Cette fois, ce devrait être la bonne. Plusieurs fois repoussée, la réforme constitutionnelle visant à permettre un statut d’autonomie de la Corse, devrait être examinée au Parlement après les élections municipales. Préparé depuis deux ans, le texte aurait d’abord dû être débattu au Sénat fin octobre, mais la crise politique a bousculé le calendrier. A l’automne 2024, le gouvernement évoquait même la convocation du Congrès « avant la fin de l’année 2025 ».
Invité de Public Sénat ce 30 janvier, Gilles Simeoni, le président du conseil exécutif de Corse, a assuré qu’il avait la « garantie du Premier ministre et du gouvernement » que le texte serait bien inscrit à l’ordre du jour du Sénat.
« Une carence dans la prise en compte du fait démocratique »
Dix ans après l’arrivée au pouvoir sur l’île des nationalistes, élus sur la promesse d’une autonomie pour la collectivité de Corse, Gilles Simeoni regrette que cet engagement ne soit toujours pas concrétisé à l’heure actuelle. « Je considère qu’il y a du côté de l’Etat, des gouvernements successifs, une carence dans la prise en compte du fait démocratique », a-t-il épinglé. A ses yeux, ce retard « a contribué à faire reculer l’espoir et à renforcer, y compris de façon artificielle, les logiques d’inquiétude et de difficultés » au niveau local.
Rappelant que ces évolutions institutionnelles disposent d’un large appui au niveau de l’Assemblée de Corse, lors de délibérations adoptées « à une très large majorité », Gilles Simeoni « reste persuadé » que les parlementaires iront dans le sens d’une autonomie de l’île, mais ils n’en a pas la garantie, la représentation nationale étant « souveraine » dans ses votes, a-t-il rappelé
« Confiance retrouvée »
« J’espère que la représentation nationale sera à l’écoute et ne manquera pas cette occasion d’ouvrir une perspective qui soit à la fois une perspective de dialogue, de confiance retrouvée, d’avancée institutionnelle dans le sens de l’autonomie », a-t-il expliqué. Selon lui, « les enjeux de l’heure, le combat historique qui a été mené en Corse, la réalité objective, y compris la nécessité de prendre en compte la dimension insulaire de la Corse, convergent pour faire que ce soit un rendez-vous réussi ».

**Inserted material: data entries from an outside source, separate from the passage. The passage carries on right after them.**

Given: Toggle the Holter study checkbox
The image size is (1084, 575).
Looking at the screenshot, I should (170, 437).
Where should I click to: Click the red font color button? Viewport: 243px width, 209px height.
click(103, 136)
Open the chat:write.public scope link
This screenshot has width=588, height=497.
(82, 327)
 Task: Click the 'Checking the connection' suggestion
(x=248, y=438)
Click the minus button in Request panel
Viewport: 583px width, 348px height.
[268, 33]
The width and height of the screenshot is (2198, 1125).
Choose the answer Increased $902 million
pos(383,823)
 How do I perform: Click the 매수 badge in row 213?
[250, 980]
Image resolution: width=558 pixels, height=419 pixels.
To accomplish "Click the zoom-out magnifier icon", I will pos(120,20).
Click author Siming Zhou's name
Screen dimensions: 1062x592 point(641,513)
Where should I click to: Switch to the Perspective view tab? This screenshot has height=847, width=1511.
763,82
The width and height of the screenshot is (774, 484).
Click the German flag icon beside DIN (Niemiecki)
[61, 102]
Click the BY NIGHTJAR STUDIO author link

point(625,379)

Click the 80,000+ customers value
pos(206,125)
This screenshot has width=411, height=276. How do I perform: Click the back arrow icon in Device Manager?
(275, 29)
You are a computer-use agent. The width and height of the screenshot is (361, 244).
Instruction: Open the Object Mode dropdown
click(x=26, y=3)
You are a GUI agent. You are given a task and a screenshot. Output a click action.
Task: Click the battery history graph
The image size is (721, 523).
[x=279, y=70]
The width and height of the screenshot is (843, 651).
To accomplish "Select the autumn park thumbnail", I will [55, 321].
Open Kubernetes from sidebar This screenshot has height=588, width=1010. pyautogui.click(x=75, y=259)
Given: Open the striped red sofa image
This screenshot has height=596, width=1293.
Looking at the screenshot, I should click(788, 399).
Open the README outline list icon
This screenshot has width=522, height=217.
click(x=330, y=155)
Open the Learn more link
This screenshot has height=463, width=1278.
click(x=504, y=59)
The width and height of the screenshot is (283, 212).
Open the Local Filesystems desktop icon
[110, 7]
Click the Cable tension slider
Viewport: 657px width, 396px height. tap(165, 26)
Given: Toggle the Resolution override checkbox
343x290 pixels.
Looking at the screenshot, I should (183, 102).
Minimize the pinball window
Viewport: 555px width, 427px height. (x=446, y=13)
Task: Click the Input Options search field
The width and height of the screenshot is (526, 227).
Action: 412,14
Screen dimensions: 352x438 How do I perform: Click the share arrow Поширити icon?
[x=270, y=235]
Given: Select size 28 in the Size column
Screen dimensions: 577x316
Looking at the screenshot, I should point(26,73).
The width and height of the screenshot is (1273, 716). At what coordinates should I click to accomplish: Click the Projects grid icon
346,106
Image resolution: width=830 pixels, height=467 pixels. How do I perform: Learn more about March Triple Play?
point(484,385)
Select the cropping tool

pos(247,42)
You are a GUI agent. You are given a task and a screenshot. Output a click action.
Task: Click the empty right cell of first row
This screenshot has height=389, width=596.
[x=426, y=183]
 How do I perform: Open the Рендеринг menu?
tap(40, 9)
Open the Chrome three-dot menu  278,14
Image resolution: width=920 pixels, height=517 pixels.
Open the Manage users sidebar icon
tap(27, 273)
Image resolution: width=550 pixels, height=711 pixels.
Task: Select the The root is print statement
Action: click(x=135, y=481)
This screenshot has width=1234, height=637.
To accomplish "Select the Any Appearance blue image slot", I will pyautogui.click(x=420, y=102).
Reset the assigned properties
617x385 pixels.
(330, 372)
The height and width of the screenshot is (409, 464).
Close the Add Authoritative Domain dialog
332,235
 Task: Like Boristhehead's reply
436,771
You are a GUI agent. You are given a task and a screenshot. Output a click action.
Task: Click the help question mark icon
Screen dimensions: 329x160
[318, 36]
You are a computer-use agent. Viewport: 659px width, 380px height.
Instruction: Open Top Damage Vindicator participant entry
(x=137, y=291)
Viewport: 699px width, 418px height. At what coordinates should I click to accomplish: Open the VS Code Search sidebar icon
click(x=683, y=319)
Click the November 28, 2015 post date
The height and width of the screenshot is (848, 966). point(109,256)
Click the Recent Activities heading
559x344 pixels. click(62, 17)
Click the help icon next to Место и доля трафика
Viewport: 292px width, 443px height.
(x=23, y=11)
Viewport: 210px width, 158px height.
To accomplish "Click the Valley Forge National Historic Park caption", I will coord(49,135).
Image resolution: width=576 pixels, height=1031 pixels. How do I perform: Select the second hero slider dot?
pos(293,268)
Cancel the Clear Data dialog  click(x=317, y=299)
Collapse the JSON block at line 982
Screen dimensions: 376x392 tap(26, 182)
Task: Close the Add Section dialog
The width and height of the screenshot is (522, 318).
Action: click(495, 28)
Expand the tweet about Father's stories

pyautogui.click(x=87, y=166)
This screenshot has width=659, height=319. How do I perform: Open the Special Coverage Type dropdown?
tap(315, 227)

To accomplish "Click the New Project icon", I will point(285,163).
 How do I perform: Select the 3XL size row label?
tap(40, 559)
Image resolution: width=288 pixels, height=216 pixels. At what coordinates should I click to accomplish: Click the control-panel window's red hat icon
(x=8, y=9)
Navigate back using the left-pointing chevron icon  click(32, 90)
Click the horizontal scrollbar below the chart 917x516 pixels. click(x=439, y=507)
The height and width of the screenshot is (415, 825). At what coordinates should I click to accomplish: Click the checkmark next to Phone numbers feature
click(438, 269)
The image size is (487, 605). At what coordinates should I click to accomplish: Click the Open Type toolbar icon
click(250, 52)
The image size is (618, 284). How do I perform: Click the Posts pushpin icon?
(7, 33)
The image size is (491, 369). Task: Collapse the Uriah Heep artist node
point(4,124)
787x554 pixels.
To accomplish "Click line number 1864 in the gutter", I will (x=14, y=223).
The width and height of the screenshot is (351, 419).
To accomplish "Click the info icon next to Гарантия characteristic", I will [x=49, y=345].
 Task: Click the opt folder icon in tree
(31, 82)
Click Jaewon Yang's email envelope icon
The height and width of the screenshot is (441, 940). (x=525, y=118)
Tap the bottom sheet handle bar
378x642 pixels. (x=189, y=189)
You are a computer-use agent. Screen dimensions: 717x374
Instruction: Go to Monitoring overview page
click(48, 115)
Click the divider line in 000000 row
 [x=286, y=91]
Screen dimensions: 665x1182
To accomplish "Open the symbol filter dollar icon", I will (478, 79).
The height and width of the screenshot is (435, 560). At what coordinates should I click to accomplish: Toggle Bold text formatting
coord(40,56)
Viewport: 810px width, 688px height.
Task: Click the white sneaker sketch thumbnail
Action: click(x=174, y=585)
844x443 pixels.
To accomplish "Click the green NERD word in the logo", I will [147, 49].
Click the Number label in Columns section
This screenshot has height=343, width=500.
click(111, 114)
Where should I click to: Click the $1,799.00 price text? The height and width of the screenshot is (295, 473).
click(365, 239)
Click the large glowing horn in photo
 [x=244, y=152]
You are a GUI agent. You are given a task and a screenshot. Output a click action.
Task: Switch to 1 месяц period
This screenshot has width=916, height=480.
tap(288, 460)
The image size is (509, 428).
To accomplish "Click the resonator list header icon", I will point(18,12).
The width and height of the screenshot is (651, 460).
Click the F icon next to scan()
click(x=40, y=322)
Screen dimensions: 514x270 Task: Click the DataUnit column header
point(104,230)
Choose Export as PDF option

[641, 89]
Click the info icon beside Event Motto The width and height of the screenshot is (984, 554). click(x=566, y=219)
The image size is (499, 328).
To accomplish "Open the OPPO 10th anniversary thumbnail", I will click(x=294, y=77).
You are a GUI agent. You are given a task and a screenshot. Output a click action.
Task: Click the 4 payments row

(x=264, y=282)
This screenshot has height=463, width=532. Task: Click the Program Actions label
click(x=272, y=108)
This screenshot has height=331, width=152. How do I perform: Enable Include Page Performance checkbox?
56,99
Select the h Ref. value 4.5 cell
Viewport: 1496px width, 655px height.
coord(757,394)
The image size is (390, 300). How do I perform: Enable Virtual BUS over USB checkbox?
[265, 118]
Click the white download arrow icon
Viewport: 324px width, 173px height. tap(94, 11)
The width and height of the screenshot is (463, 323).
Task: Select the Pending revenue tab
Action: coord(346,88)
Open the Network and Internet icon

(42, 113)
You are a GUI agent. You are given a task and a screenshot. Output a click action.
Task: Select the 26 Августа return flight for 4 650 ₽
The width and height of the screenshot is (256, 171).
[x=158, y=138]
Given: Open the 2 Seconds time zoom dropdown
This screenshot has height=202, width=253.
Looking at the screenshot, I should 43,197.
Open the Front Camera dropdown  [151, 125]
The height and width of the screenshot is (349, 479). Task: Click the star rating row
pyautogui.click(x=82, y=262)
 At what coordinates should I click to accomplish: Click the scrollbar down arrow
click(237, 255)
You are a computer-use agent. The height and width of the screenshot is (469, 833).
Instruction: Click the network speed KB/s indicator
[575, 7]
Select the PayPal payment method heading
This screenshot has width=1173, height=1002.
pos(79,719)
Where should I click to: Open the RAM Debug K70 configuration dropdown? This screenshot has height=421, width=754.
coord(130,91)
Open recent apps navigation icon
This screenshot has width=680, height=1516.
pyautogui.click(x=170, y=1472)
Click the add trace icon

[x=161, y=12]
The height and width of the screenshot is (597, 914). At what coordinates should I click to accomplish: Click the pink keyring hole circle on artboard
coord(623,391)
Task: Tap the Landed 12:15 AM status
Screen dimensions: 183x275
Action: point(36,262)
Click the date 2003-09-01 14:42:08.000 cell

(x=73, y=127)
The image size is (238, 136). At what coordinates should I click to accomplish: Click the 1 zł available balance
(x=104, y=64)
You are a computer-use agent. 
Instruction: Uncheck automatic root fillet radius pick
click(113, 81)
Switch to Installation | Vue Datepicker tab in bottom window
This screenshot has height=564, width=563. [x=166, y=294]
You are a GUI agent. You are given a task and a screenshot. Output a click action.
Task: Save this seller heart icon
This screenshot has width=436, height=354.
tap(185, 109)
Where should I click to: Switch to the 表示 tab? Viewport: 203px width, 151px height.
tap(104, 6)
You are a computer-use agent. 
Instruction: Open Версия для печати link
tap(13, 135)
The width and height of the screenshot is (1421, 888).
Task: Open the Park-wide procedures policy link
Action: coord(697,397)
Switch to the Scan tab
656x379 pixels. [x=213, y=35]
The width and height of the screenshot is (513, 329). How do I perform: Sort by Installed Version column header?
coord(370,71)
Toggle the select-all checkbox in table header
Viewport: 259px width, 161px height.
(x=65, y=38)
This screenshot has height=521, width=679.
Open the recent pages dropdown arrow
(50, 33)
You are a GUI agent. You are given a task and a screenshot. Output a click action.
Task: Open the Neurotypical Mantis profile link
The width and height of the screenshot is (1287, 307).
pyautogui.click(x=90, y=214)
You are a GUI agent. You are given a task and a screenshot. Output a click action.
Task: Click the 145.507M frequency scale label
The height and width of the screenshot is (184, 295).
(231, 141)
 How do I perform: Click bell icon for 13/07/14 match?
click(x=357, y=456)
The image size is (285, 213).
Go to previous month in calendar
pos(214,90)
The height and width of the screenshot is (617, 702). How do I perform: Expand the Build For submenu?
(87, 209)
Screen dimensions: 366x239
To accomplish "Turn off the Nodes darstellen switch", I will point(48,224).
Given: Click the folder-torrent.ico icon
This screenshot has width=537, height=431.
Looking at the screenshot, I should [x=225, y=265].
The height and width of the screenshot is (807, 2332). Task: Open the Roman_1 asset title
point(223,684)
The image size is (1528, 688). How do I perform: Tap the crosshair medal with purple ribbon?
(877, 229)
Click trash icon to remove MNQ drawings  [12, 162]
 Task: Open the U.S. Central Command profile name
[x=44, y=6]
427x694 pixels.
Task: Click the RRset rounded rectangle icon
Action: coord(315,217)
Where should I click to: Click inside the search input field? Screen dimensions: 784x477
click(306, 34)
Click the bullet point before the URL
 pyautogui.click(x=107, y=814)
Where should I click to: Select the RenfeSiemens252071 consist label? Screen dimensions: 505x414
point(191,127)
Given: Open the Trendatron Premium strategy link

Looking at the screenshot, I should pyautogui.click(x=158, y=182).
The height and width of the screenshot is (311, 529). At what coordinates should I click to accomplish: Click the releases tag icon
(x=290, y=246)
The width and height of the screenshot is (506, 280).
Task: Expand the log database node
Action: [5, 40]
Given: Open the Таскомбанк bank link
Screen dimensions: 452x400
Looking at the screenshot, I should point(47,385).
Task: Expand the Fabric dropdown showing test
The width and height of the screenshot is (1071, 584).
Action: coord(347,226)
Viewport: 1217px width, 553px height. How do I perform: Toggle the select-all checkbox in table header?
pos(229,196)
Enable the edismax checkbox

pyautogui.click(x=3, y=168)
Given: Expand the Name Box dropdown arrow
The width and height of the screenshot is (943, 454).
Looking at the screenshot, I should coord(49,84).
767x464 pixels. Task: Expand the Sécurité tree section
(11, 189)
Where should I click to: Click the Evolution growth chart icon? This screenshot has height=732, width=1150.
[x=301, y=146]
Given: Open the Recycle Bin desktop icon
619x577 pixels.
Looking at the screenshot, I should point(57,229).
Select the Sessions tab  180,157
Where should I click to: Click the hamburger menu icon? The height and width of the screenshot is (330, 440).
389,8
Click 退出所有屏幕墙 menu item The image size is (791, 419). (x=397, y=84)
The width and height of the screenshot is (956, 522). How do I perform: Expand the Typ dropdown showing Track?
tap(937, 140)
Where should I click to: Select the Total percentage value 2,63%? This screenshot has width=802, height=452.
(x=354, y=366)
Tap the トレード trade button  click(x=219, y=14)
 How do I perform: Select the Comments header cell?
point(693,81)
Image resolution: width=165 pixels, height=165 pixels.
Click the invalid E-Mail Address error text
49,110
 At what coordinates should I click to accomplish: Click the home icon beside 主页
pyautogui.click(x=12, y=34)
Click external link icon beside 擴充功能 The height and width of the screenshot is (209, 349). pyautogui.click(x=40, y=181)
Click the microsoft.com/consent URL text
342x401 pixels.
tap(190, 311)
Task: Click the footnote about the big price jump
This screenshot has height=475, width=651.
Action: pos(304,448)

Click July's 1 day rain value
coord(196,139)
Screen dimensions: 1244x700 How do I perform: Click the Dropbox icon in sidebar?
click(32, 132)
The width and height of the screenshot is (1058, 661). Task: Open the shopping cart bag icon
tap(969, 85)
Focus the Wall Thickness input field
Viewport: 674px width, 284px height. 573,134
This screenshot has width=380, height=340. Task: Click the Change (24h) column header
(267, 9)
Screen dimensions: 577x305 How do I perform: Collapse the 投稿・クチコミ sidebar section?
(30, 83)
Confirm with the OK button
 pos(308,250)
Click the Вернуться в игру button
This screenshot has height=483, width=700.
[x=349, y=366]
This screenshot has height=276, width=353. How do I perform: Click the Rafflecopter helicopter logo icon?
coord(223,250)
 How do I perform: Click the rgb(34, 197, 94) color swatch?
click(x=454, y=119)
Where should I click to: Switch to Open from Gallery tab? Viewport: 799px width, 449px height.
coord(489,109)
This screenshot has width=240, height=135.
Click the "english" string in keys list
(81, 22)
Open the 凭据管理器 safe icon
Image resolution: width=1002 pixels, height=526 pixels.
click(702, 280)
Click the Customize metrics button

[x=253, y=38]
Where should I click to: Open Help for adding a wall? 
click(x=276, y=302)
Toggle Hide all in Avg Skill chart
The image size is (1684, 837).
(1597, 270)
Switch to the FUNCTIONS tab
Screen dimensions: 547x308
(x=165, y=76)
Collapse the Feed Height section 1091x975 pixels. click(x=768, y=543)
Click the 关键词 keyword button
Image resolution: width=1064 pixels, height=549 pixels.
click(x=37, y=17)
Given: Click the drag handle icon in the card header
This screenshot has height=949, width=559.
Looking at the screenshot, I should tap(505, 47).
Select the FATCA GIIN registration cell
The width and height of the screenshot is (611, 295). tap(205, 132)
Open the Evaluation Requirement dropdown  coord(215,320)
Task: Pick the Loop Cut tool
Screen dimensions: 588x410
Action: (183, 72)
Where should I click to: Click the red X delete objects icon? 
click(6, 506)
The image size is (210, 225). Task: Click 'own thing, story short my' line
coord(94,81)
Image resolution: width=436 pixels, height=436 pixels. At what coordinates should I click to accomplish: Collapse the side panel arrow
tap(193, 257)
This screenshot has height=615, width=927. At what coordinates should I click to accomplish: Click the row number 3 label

Il a notamment rappelé que le projet prévoyait de maintenir les compétences régaliennes dans le giron de l’Etat, mais qu’en parallèle, l’île pourrait disposer progressivement d’une autonomie normative dans certains domaines, comme dans « des domaines extrêmement sensibles, les transports ou le développement économique ».
Ces derniers mois ont montré que le sujet était loin d’être évident, comme l’illustrent des divisions apparues au Sénat, ou encore des réserves du Conseil d’Etat, qui ont provoqué des frictions entre le gouvernement de François Bayrou et Gérard Larcher.